Work to do —
(a) Using the advice on buying a Jeep, decide whether each statement agrees with it: (i) the writer recommends against any 18-year-old getting a $43k vehicle; (ii) $800 a month is given as the payment on a $200K 30-year mortgage; (iii) the birthday is six months away. For each, answer yes or no and quote the deciding words.
(b) Write out the stretch of the advice on buying a Jeep from "Which is fine" through "the best love.", copying it verbatim.

Quoted passage —
- - -

You want to know why I know that? Because your birthday is only four months away. If you truly, desperately needed that brand new jeep - you would've been asking this question a year or two ago - not a mere four months before you want to buy it. If you really were willing to work for it, you'd have a lot more than 2 weeks worth of salary in your bank account. I mean, I'd recommend against any 18 year old getting a $43k vehicle, but it'd be a bit different if you said, "I've been saving money for this since I was 15 and I currently have $23k in my bank account for it."

Which is fine - it's great that you don't desperately need a brand new $43k vehicle; and you shouldn't be the sort of person that enjoys living like an absolute miser through their 18-30 year old life simply to afford vehicle payments.

The big thing right now isn't even a finance question - it's taking an honest introspective look, and asking, "Why do I suddenly want this particular vehicle?" Until you can honestly answer why you've got this sudden impulse need for a brand new Jeep, you're basically doomed (either you're unhappy from not meeting a perceived need, or you're unhappy because you're crushed under a mountain of debt you'll spend 20 years trying to escape.)

1
  • 1
    Tough love is the best love.
    – dokgu
    Commented Sep 7, 2018 at 14:05
43

Kyle, I recommend you read "Who can truly afford luxury cars?" and then, the linked questions to the right regarding home purchases. $800/mo is what someone pays towards a $160K 30 yr mortgage. With a 20% down payment, this is a $200K house.

I'm not trying to talk you into buying a house, but rather, I'm drawing a comparison and showing the alternate use of this large monthly payment. Of course, you don't have the required down payment, and $800 out of $1200 is far too much to spend on any one part of your budget.

- - -

Given material —

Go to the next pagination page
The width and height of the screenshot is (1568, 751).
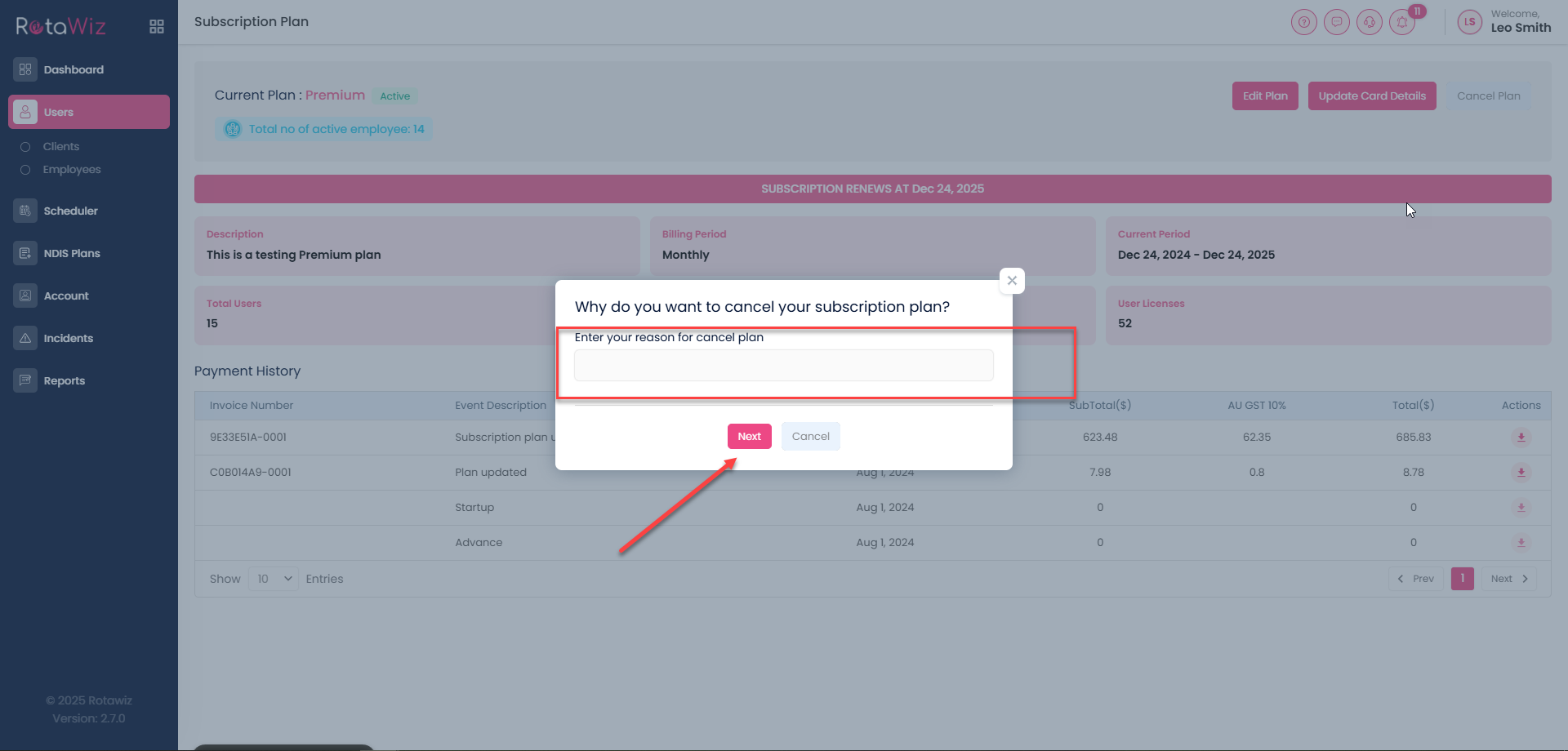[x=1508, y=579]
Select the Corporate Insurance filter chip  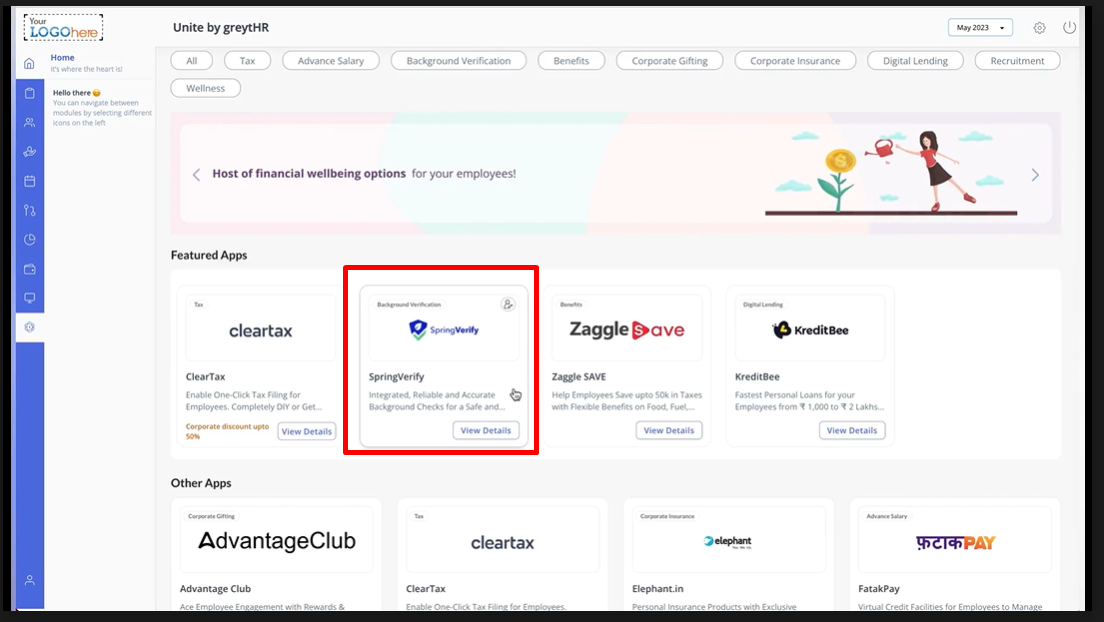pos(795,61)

- - -

Answers to each task —
(a)
(i) Yes: "I'd recommend against any 18 year old getting a $43k vehicle"
(ii) No: "$800/mo is what someone pays towards a $160K 30 yr mortgage."
(iii) No: "your birthday is only four months away."

(b)
Which is fine - it's great that you don't desperately need a brand new $43k vehicle; and you shouldn't be the sort of person that enjoys living like an absolute miser through their 18-30 year old life simply to afford vehicle payments.

The big thing right now isn't even a finance question - it's taking an honest introspective look, and asking, "Why do I suddenly want this particular vehicle?" Until you can honestly answer why you've got this sudden impulse need for a brand new Jeep, you're basically doomed (either you're unhappy from not meeting a perceived need, or you're unhappy because you're crushed under a mountain of debt you'll spend 20 years trying to escape.)

1
  • 1
    Tough love is the best love.